The government has promised to work with the provinces to establish a Patient Wait Times Guarantee which will ensure that all Canadians receive treatment within medically acceptable time limits. In order to achieve this, the Conservatives seem ready to open the door somewhat to private, for-profit health care providers, as long as the services are paid for by provincial health plans and not directly by patients on a co-pay system. Such an approach appears to have initial support from the Quebec, Alberta and British Columbia governments, with other provinces more reluctant to commit to a position as their own election cycles approach.

Observers also expect the Conservatives actions to reflect three other areas of core interest:


The fall of the Liberal government can be attributed in part to the "Sponsorship Scandal", in which the Liberal Party allegedly received kickbacks from government contracts awarded to partisan advertising firms. The Conservatives campaigned on a promise to clean up government, including the introduction of a Federal Accountability Act, which would ban all corporate and union political donations and prohibit ministers and senior government staff from lobbying the federal government for five years after leaving office. The new government is likely to be extremely careful about transparency and fairness. Corporate government relations strategies will therefore have to be re-evaluated in light of the new rules.
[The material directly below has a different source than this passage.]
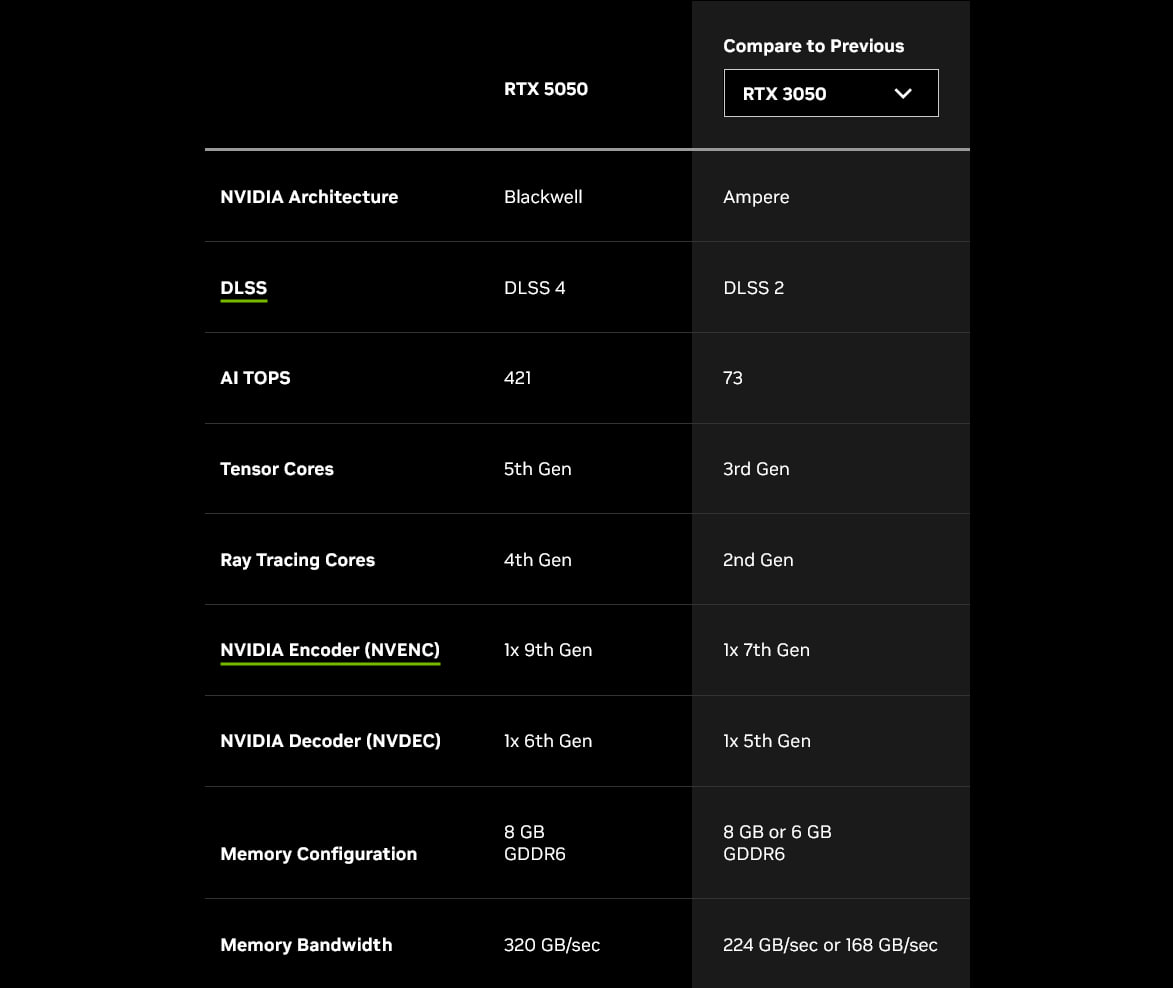Click the 421 AI TOPS value
The width and height of the screenshot is (1173, 988).
coord(518,378)
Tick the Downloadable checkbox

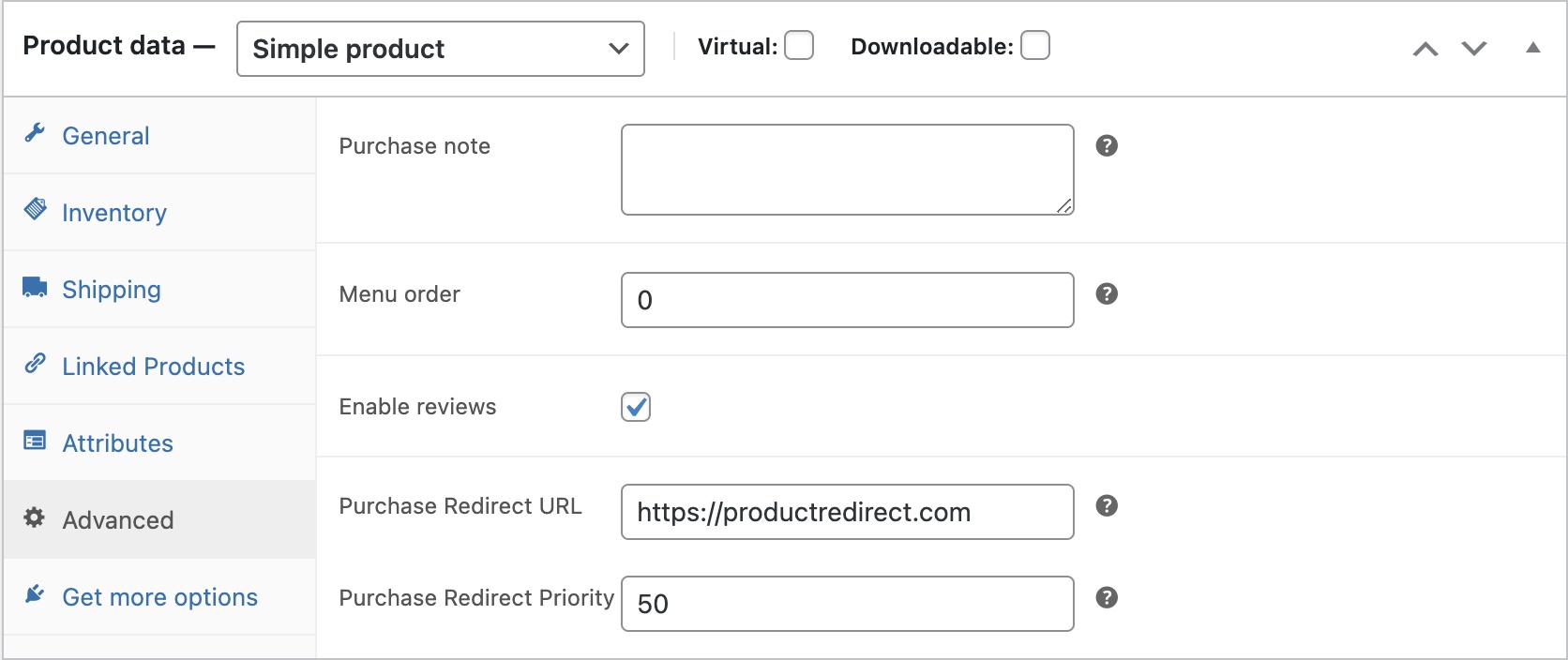pos(1035,46)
The Conservatives' belief in smaller government and streamlined bureaucracy was highlighted by a reduction in the size of Cabinet, from 37 to 28 ministers. While speedier, less onerous regulatory processes may be pursued, the tenuous minority status of this government may mean that such changes are not implemented as quickly as, or to the extent that, the government would like. The focus on greater accountability and control of government expenditures, combined with pressure to implement a recent judicial inquiry report on the Sponsorship Scandal, may present further obstacles to bureaucratic streamlining.


The Conservative Party's traditional base of support comes from Western Canada, including Alberta and the Prairies, where the economy is fuelled by agriculture and energy exports. Support for the farming community will be strong, particularly as farmers struggle with various tariffs, trade disadvantages and the occasional import ban imposed by the U.S. on Canadian products. The government's support for the oil and gas sectors may also be reflected in its attitude towards the Kyoto Protocol (negative) and the Alaska and Mackenzie Valley gas pipelines in the north (positive).

As a minority government, holding just 125 out of 308 seats in the House of Commons and 24 of 104 seats in the Senate, the Conservatives' hold on government is tenuous. Most pundits expect another election within two years.

The foregoing provides only an overview. Readers are cautioned against making any decisions based on this material alone. Rather, a qualified lawyer should be consulted.